(Testo):
--------

È l’incontro fra passato e presente, fra Oriente e Occidente; la trasformazione di un’antica tradizione giapponese in arte contemporanea, regalando ad un ambiente quotidiano la vocazione temporanea di galleria. ‘quel che resta’ è il secondo capitolo di Metamorfosi: il progetto, articolato nel tempo e nello spazio, di Officina Parnaso. E dopo l’inizio, poi la sospensione a causa dell’emergenza, la reazione con Arte Compressa, Taxi 27 figlio della pandemia, altre azioni, a Palazzo Giorgi Metamorfosi riprende il cammino interrotto e regala nuove situazioni.

«’quel che resta’ – commenta il sindaco Luigi De Mossi – appartiene al filone delle azioni private che incrociano le programmazioni istituzionali. Questo progetto, grazie all’apertura di Palazzo Giorgi e alla creatività di Officina Parnaso, contribuisce ad una maggior qualità del luogo e della vita delle persone, stimolando  una sempre maggiore abitudine all’esposizione artistica».

--------

(Materiale raccolto):
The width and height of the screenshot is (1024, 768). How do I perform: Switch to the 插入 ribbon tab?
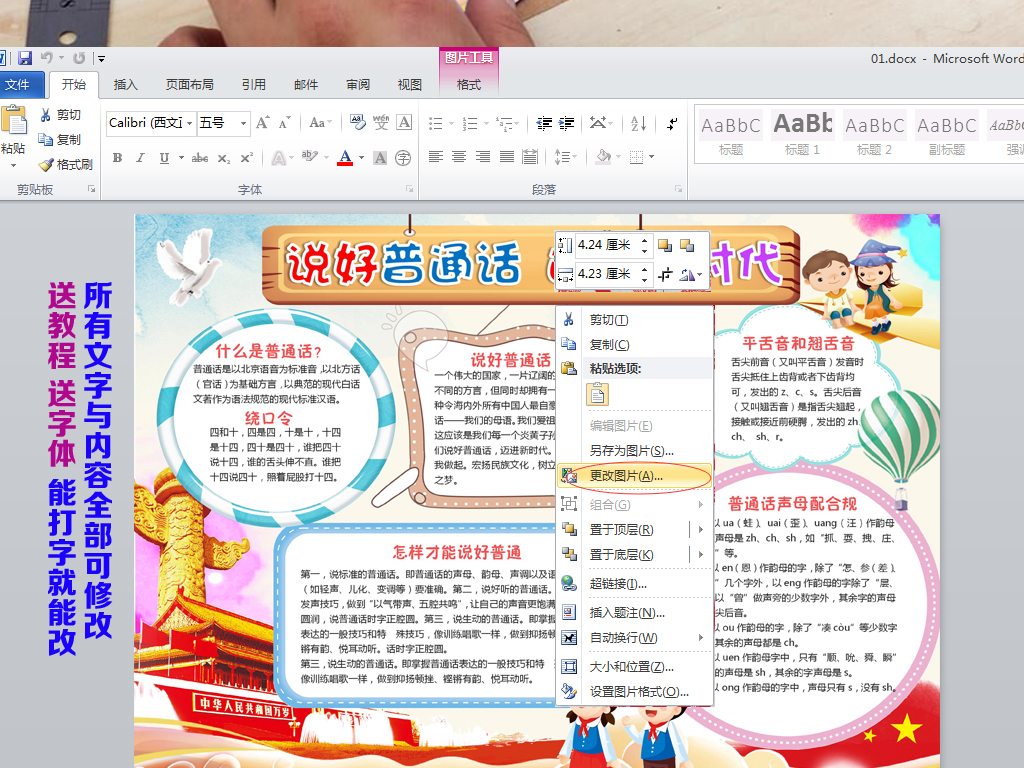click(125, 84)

--------

(Elenco attività):
(1) Elenca tutti i progetti e le iniziative che il testo su ‘quel che resta’ cita per nome.
(2) Rispondi a queste domande sul testo su ‘quel che resta’:
(a) Di quale progetto ‘quel che resta’ è il secondo capitolo?
(b) Come si chiama il sindaco che commenta l’iniziativa?
(c) In quale palazzo Metamorfosi riprende il cammino interrotto?
(3) Riprendi il testo su ‘quel che resta’ dal punto in cui si ferma e proseguilo.

(Risposte):
(1)
- ‘quel che resta’
- Metamorfosi
- Arte Compressa
- Taxi 27

(2)
(a) Metamorfosi, il progetto di Officina Parnaso.
(b) Luigi De Mossi.
(c) Palazzo Giorgi.

(3)
«Metamorfosi, attraverso differenti esperienze, adatta temporaneamente gli ambienti ad una nuova vita culturale – dice Fausto Jannaccone, presidente Officina Parnaso -. Questa volta, la home gallery temporanea nell’appartamento di Palazzo Giorgi racconta una particolare esperienza artistica: quella del Gyotaku che, espressione di un’importante tradizione, diventa anche testimone di uno spaccato dei cambiamenti della natura, in particolare, di alcuni ambienti marini. È ovvio che lo scenario che si apre sulla Piazza del Campo regala un surplus che aumenta il valore di questa azione». «‘quel che resta’ – osserva Emilio Giorgi – arricchisce la scelta, già avviata con altre precedenti esperienze artistiche, nel nostro Palazzo Giorgi che, per l’occasione, si apre al pubblico».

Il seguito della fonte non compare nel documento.